%%

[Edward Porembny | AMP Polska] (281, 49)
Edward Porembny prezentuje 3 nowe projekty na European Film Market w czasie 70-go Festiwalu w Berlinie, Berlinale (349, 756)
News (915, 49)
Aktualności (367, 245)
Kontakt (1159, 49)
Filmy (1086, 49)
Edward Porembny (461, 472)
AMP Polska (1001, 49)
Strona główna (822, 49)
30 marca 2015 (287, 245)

%%

### [WORK REQUEST]
Copy every line in the entries above that has the string "Edward" in it.

### [SOLUTION FOR THIS PROBLEM]
[Edward Porembny | AMP Polska] (281, 49)
Edward Porembny prezentuje 3 nowe projekty na European Film Market w czasie 70-go Festiwalu w Berlinie, Berlinale (349, 756)
Edward Porembny (461, 472)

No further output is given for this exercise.